И если в этом убранстве выходного дня претенциозность спорила с гротеском, самый пакостный удар по тому, что ещё может оставаться животно-невинного и открытого наслаждениям в потомке буржуа, нанесла мне как-то на масленицу мать, решившая в духе реализма загримировать меня под ямщика: под шляпой из дублёной кожи красовалась испитая рожа – её шедевр, для которого (и вот самая ужасная деталь) она выудила все фиолетовые и винные краски из коробки акварелей, которую сама же мне и подарила, прежде чем навсегда отобрать.
Но ничто не казалось мне тогда – и не кажется до сих пор – прекраснее этой клавиатуры разноцветных, но равно восхитительных кубиков: так, коричневые там назывались «сиеной» и «жжёной умброй». Гамма тонов в строгой чёрно-белой окантовке из металла казалась палитрой нескончаемых возможностей. Первой стала возможность поквитаться с акацией. Её разлапистые побеги я вымазал ярко-розовым. Так благодатью химерического дерева я думал отринуть реальный мир, который и создан-то лишь для отречения.
На что мне указали, что деревья должны быть зелёными. Моё, соответственно, годилось разве что для помойки. Да и потом, я слишком мал, чтобы рисовать – так что кисти, баночки и палитру у меня отобрали.
Проба пера, рука мастера.
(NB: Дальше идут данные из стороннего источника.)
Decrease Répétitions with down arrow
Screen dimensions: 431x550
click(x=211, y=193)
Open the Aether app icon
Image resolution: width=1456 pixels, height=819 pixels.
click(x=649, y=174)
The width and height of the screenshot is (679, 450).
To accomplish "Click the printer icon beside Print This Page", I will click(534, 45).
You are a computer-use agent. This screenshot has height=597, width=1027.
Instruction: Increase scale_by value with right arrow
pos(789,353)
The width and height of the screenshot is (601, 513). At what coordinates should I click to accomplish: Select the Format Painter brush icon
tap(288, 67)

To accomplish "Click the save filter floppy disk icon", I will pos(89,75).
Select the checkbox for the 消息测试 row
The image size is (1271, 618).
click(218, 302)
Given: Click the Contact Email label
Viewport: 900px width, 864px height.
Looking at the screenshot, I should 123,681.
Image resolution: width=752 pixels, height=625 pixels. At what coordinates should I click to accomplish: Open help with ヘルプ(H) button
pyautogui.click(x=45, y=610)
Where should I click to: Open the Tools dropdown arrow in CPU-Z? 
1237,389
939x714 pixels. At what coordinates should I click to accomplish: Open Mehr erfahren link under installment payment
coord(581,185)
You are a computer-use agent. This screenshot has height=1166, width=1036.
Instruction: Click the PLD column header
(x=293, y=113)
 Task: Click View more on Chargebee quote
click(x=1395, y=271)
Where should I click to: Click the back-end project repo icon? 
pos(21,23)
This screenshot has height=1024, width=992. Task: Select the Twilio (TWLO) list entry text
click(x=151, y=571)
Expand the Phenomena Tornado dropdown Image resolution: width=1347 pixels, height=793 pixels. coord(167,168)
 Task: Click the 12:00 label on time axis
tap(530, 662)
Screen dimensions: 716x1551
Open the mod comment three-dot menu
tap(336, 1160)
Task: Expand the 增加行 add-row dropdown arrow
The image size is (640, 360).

Семья, стоит признать, впоследствии осталась верна себе, и те миазмы отлакированного под вежливость шельмовства или мелочных устремлений, которые мне приходилось по их вине вдыхать, со временем всё больше казались сравнимыми – по крайней мере, в части вызываемых ими эффектов – с гашишем: некий профессор, самозабвенно отдававшийся этимологическим изысканиям, любил напоминать, как Старцу горы111 довольно было дать покурить его своим ученикам, чтобы превратить их в убийц-хашашинов.